▸ Extract
Post: How do you teach struggling readers to read?



How do you teach struggling readers to read?

Most classes include at least a couple of struggling readers, but how can teachers offer support to improve their literacy skills?
Struggling Readers

Most classes include at least a couple of struggling readers. Whatever their reason for it – frustration, language or visual processing difficulties or never finding a book of interest these students can leave teachers wondering how to help. Story Seekers books offer support in improving literacy skills among this group. 

Learning to read is a complex process 

Many reluctant readers pick up enough skills to get by in reading for the first couple of years at school. However, by Year 4 the wheels start falling off the reading comprehension wagon. According to Chall, Jacobs and Baldwin (1990), some possible reasons for this change are that students are encountering texts with fewer picture cues and an abundance of new vocabulary. They are also expected to absorb information rather than simply read for plot.

▸ Supplied data
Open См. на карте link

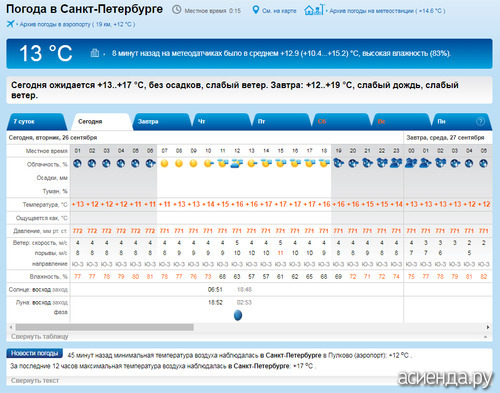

▸ Objectives
(a) Reproduce a passage from the struggling readers post word for word: begin at the words "Learning to read" and stop after "read for plot.".
(b) Which books does the struggling readers post say offer support in improving literacy skills among struggling readers?
(c) Carry the struggling readers post on from its last sentence.

▸ The replies
(a)
Learning to read is a complex process 

Many reluctant readers pick up enough skills to get by in reading for the first couple of years at school. However, by Year 4 the wheels start falling off the reading comprehension wagon. According to Chall, Jacobs and Baldwin (1990), some possible reasons for this change are that students are encountering texts with fewer picture cues and an abundance of new vocabulary. They are also expected to absorb information rather than simply read for plot.

(b) Story Seekers books.

(c)
When students read, they need to both decode and linguistically comprehend, where they interpret meaning from spoken words and sentences. Decoding is where they apply their knowledge of lettersound relationships, including knowledge of letter patterns, to correctly sound out words. Accurate reading comprehension cannot happen unless both decoding skills and linguistic comprehension ability are strong (Gough and Tunmer 1986). 

struggling readers

What ‘struggling readers’ are struggling with?

The challenges of decoding and/or linguistic comprehension can cause problems for struggling readers. 

Decoding – more than just ‘sounding things out’

Struggling readers often compensate for poor decoding by guessing at a word based on the first letter, looking for picture cues or using wider understanding of context. Sometimes this works. Sometimes it doesn’t. To increase reading accuracy, students require a good understanding of the English alphabetic code. Many students develop this understanding through direct instruction and self-made connections in their early years of learning to read. Unfortunately, many other students don’t make these connections. Unless direct intervention makes the alphabetic code explicit, a knowledge gap remains for these students.  

After two years of research and development, the team behind Story Seekers determined that reinforcing the alphabetic code was an integral part of improving the comprehension skills of struggling readers. They created a collection-wide phonemic and phonological scope and sequence. Every Story Seekers title in series 2 has a phonics focus with an accompanying 10-minute phonics lesson plan plus post-reading decoding questions.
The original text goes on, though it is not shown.